Passage given ::
--- Start ---
Introduction to Tokens
In C++, a token is the smallest individual element of a program that is meaningful to the compiler. Tokens are the building blocks of any C++ program. The C++ compiler breaks down a program into these tokens during the lexical analysis phase of compilation.
Types of Tokens in C++
C++ has five types of tokens:
- Keywords
- Identifiers
- Literals
- Operators
- Punctuators/Separators
Let’s examine each type in detail:
1. Keywords
Keywords are predefined, reserved words in C++ that have special meanings to the compiler. They cannot be used as identifiers (such as variable names).
Common keywords in C++ include:
auto break case catch char class
const continue default delete do double
else enum explicit export extern false
float for friend goto if inline
int long mutable namespace new operator
private protected public register return short
signed sizeof static struct switch template
this throw true try typedef typeid
typename union unsigned using virtual void
volatile wchar_t while
Example usage:
int main() {
if (condition) {
return 0;
} else {
return 1;
}
}
In this example, int, if, else, and return are keywords.
2. Identifiers
Identifiers are names given by programmers to entities such as variables, functions, classes, etc. They help in identifying and referring to these entities in the program.
Rules for Writing Identifiers in C++:
- Identifiers can contain alphabets (both uppercase and lowercase), digits, and underscores (_)
- Identifiers must begin with either an alphabet or an underscore
- Identifiers cannot begin with a digit
- Keywords cannot be used as identifiers
- Identifiers are case-sensitive (
myVariableandmyvariableare different) - No spaces or special characters (like !, @, #, $, %, etc.) are allowed
- There is no limit on length, but only the first 31 characters might be significant (depending on the compiler)
--- End ---
Information supplied ::
--- Start ---
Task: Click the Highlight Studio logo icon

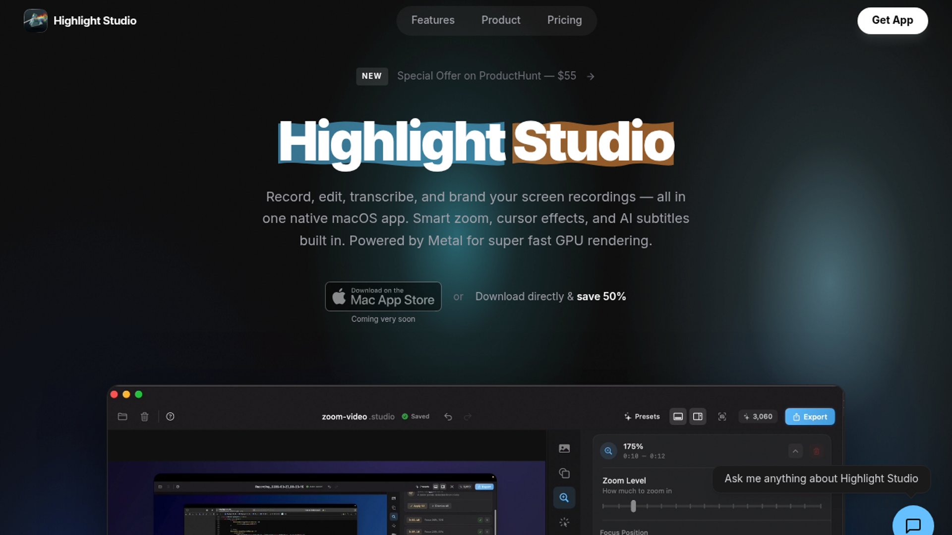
--- End ---
Exercise 1 :: Summarize the passage on C++ tokens in two sentences.
Exercise 2 :: List the types of tokens that the passage on C++ tokens names.
The listing is not needed for what follows.

Full response 1 :: In C++, tokens are the smallest elements of a program that are meaningful to the compiler, which breaks a program into tokens during lexical analysis, and there are five types: keywords, identifiers, literals, operators, and punctuators/separators. Keywords are predefined, reserved words with special meanings that cannot be used as identifiers, while identifiers are names that programmers give to entities such as variables, functions, and classes, and they must follow rules such as beginning with an alphabet or an underscore.

Full response 2 ::
- Keywords
- Identifiers
- Literals
- Operators
- Punctuators/Separators